Written instruction:
Answer these questions using the OpenMP article below:
1. Which OpenMP standard does GCC 4.4 support?
2. Which compiler option must programs with OpenMP be compiled with?
3. How many physical cores does the Intel Core i7 processor in the article have?

Given text:
========================================================================

23/10/14

Learning the OpenMP framework with GCC

The OpenMP framework is a powerful way of doing concurrent programming in C, C++, and Fortran. The GNU Compiler Collection (GCC) version 4.2 supports the OpenMP 2.5 standard, while GCC 4.4 supports the latest OpenMP 3 standard. Other compilers, including Microsoft® Visual Studio, support OpenMP as well. In this article, you can learn to use OpenMP compiler pragmas, find support for some of the application programming interfaces (APIs) that OpenMP provides, and test OpenMP with some parallel algorithms. This article uses GCC 4.2 as the preferred compiler.

Getting started

A great feature of OpenMP is that you do not need anything other than your standard GCC installation. Programs with OpenMP must be compiled with the -fopenmp option.

Your first OpenMP program

Let us start with a simple Hello, World! printing application that includes an additional pragma. Listing 1shows the code.
Listing 1. Hello World with OpenMP
#include <iostream>
int main()
{
  #pragma omp parallel
  {
    std::cout << "Hello World!\n";
  }
}
When compiling and running the code in Listing 1 with g++, a single Hello, World! should be displayed in the console. Now, recompile the code with the -fopenmp option. Listing 2 shows the output.
Listing 2. Compiling and running the code with the -fopenmp command
tintin$ g++ test1.cpp -fopenmp
tintin$ ./a.out 
Hello World!
Hello World!
Hello World!
Hello World!
Hello World!
Hello World!
Hello World!
Hello World!
So, what just happened? The magic of the #pragma omp parallel works only when you specify the -fopenmp compiler option. Internally, during compilation, GCC generates the code to create as many threads as it optimally can at run time based on the hardware and operating system configuration, with the start routine of each created thread being the code in the block that follows the pragma. This behavior is implicit parallelization, and OpenMP in its core consists of a set of powerful pragmas that relieve you of having to perform a lot of boilerplate coding. (For the sake of comparison, check out what a Portable Operating System Interface (POSIX) threads [pthreads] implementation of what you just did would be like.) Because I am using a computer running an Intel® Core i7 processor with four physical cores and two logical cores per physical core, the output from Listing 2 seems quite reasonable (8 threads = 8 logical cores).
Now, let us get in to more details about parallel pragmas.

Fun with OpenMP parallel

It is easy enough to control the number of threads using the num_threads argument to the pragma. Here is the code from Listing 1 again with the number of available threads specified at 5 (as shown in Listing 3).
Listing 3. Controlling the number of threads with num_threads
#include <iostream>
int main()
{
  #pragma omp parallel num_threads(5)

========================================================================

Records supplied:

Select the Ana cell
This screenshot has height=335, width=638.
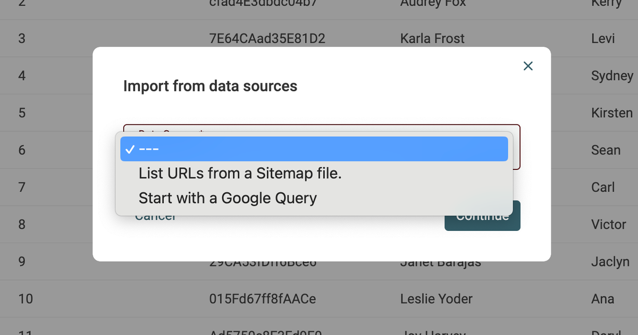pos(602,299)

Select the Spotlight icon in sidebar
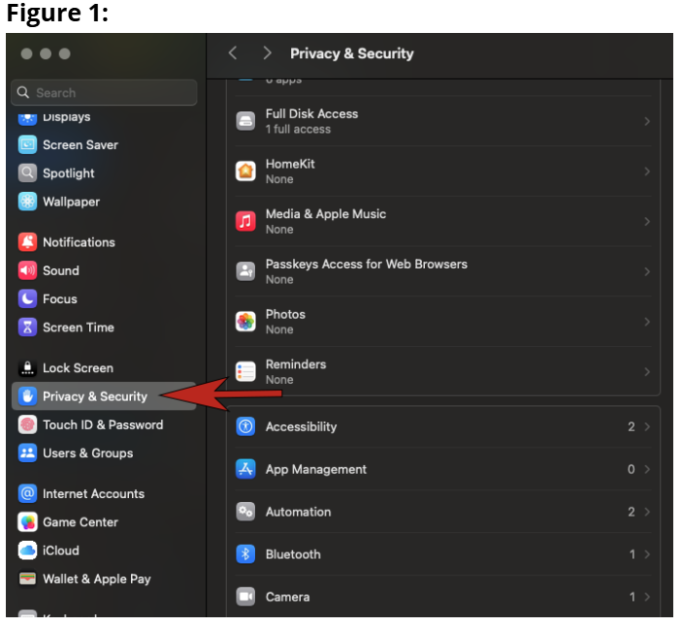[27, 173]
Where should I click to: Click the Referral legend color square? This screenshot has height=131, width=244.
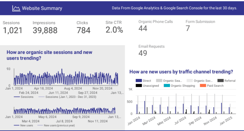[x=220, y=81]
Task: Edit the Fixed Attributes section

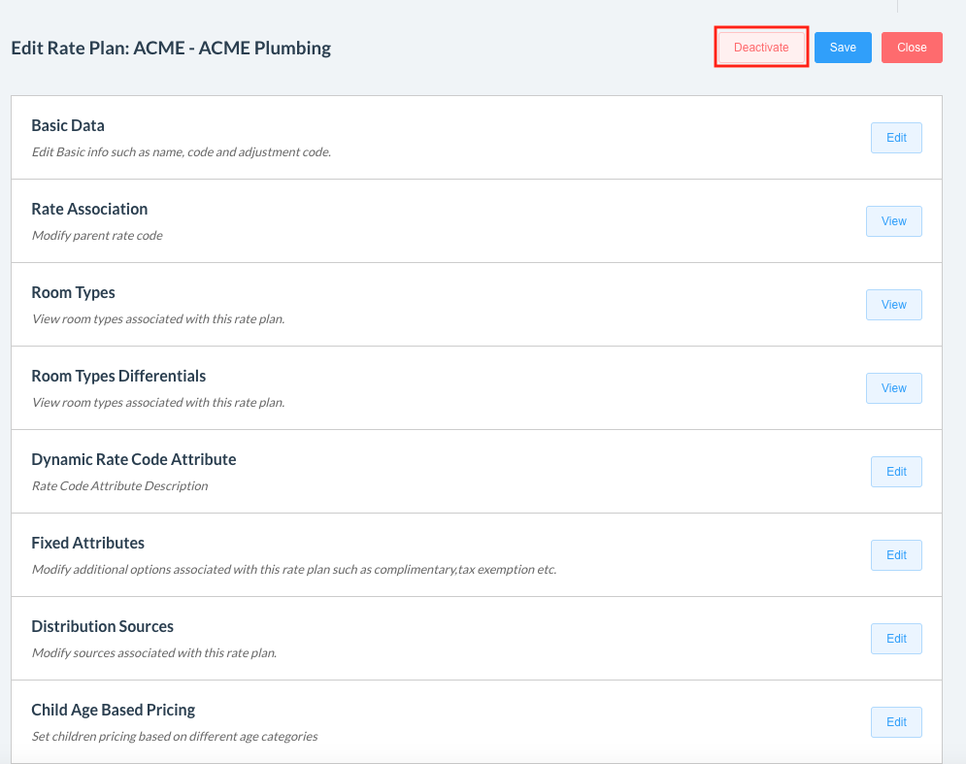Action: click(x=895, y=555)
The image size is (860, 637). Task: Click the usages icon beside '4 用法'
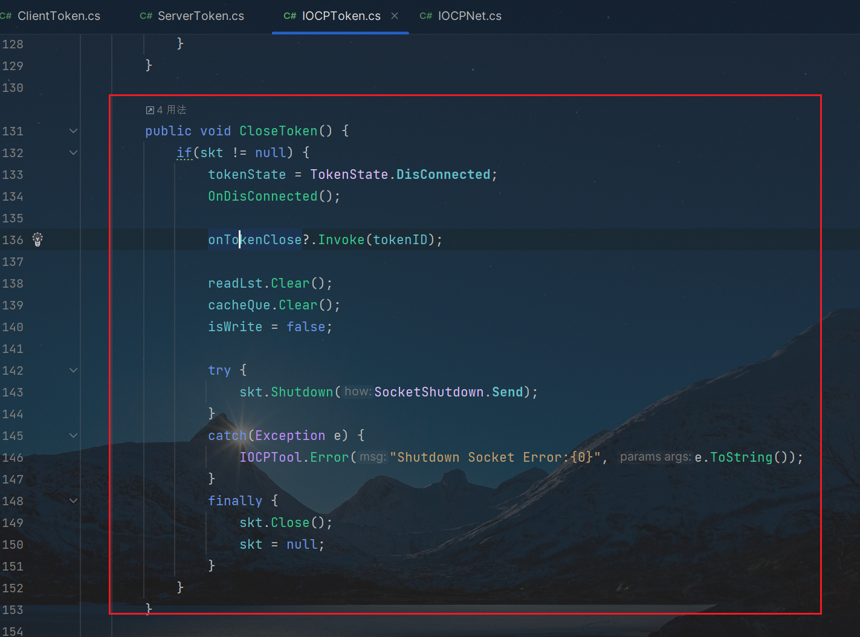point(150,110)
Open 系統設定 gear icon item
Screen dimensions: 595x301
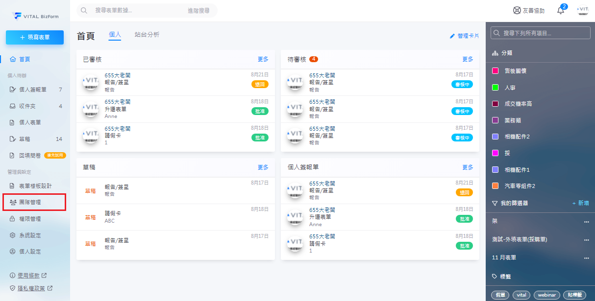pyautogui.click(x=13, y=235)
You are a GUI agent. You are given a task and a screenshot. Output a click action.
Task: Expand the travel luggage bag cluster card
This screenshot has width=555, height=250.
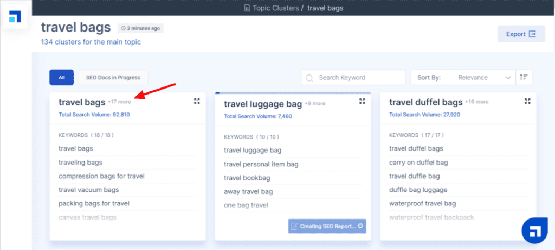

========================================================================

Solution to the exercise:
1. The OpenMP 3 standard.
2. The -fopenmp option.
3. Four.